— start Exercise input —
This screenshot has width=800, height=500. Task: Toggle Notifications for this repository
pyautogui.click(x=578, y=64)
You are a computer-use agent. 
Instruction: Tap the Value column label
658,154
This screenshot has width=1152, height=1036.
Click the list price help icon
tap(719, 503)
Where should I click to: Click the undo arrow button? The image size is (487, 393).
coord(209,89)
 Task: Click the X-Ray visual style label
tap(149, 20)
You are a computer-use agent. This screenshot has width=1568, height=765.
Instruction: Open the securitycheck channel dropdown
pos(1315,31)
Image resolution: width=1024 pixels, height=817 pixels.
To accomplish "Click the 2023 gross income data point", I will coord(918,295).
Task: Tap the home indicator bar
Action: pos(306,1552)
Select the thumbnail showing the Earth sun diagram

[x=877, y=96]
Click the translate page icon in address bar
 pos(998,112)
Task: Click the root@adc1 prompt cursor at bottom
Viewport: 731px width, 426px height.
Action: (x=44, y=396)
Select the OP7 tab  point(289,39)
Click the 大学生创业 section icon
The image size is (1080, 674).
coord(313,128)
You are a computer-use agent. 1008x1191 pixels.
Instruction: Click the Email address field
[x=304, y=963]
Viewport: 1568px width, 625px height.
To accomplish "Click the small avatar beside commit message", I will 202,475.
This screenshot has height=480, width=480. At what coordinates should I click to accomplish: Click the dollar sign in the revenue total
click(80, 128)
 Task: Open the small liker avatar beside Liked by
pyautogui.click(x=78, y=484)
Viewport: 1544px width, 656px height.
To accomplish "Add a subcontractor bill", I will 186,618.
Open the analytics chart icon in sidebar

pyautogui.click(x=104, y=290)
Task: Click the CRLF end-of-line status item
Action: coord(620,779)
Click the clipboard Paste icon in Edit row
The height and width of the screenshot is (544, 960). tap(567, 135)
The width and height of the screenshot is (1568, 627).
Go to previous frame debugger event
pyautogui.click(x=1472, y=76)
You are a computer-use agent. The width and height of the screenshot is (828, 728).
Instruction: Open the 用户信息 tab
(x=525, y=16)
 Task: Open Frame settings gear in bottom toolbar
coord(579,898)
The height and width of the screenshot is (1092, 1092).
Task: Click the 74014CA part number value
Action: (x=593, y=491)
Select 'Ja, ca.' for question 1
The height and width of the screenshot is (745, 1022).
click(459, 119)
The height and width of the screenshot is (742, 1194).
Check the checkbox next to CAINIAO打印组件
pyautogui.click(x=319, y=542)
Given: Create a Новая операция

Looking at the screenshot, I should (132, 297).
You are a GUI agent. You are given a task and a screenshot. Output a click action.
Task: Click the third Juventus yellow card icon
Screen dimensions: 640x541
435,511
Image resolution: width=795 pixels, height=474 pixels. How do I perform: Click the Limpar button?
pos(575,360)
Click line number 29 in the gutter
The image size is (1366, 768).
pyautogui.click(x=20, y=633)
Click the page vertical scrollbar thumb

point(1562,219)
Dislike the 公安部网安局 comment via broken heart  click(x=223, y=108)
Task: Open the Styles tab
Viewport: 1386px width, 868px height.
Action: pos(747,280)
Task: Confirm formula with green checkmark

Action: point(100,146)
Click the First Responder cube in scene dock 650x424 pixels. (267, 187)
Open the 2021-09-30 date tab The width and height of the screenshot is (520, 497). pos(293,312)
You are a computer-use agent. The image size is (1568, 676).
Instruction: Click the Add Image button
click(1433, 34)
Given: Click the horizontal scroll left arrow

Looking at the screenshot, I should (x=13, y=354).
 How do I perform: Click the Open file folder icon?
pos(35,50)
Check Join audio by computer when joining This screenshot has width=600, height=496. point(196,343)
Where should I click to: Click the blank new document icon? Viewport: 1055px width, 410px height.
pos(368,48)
— end Exercise input —
[The task] Return each line from the records above in which the word "will" appears.

[Exercise result]
To accomplish "Click the 2023 gross income data point", I will coord(918,295).
To accomplish "Click the small avatar beside commit message", I will 202,475.
To accomplish "Add a subcontractor bill", I will 186,618.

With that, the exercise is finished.